L'ouverture d'un karaoke ou d'une boîte de nuit, sinon d'un lieu de culte, dans un quartier déjà habité, ne peut pas se faire au détriment du calme, de la tranquillité, du confort, des primo-arrivants. Comme les tubercules, il faut donc enterrer et aménager en souterrain les sources de nuisances sonores. Ou les enfermer dans un bunker avec seule possibilité pour les échos de se renvoyer entre quatre murs.

Dans cette guerre aux décibels, il faudra de la cohérence et épuiser certaines logiques. Contre la pétarade intempestive d'un moteur : remonter au garagiste qui a libéré l'échappement. Contre la camelote accoustique, dont la molette s'est détraquée à fond de volume, assurer la traçabilité jusqu'au magasin fournisseur et l'importateur. Équipements, accessoires et gadgets, doivent se conformer aux nouvelles normes anti-tapage pour franchir les frontières.

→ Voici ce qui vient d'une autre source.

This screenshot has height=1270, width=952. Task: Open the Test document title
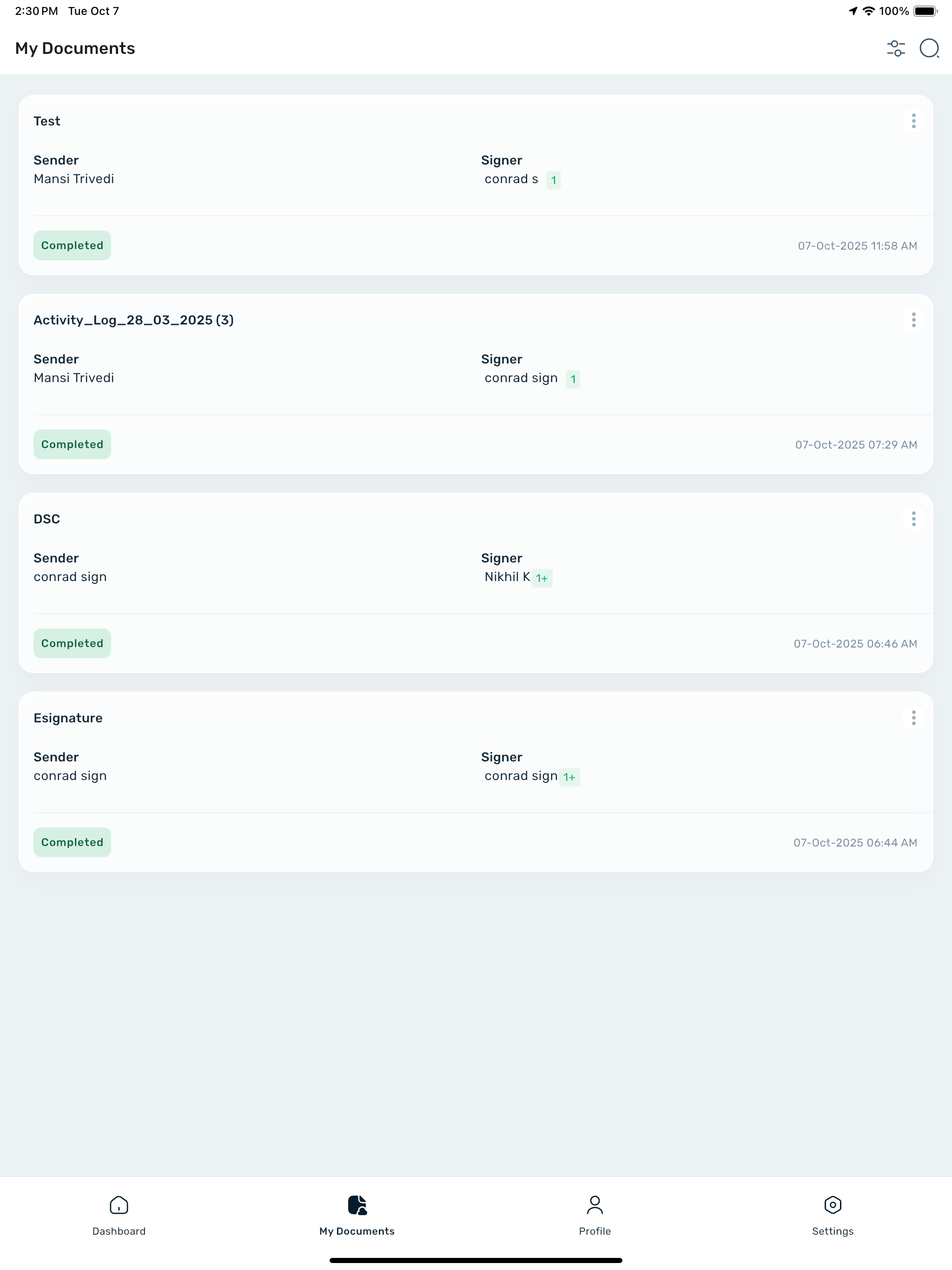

«Aucun bruit particulier ne doit, par sa durée, sa répétition ou son intensité, porter atteinte à la tranquilité du voisinage ou à la santé de l'homme, dans un lieu public ou privé» : c'est à l'article R1334-31 du Code de la Santé Publique en France. Le législateur malgache, plutôt que d'abolir la peine de mort ou de bricoler la nationalité malgache, pourrait s'intéresser à un problème actuel, très quotidien : l'atteinte insidieuse du tintamarre diurne et du tapage nocturne au «moral de la nation». Entre autres menaces, cette érosion par le bruit vulgaire érodera progressivement et emportera inéluctablement notre mode de vie.

De 69 à 72 décibels : voilà à quoi tient la certaine idée d'un vivre-ensemble qui était la civilisation telle qu'on la pleurera trop tard une fois qu'elle aura disparu.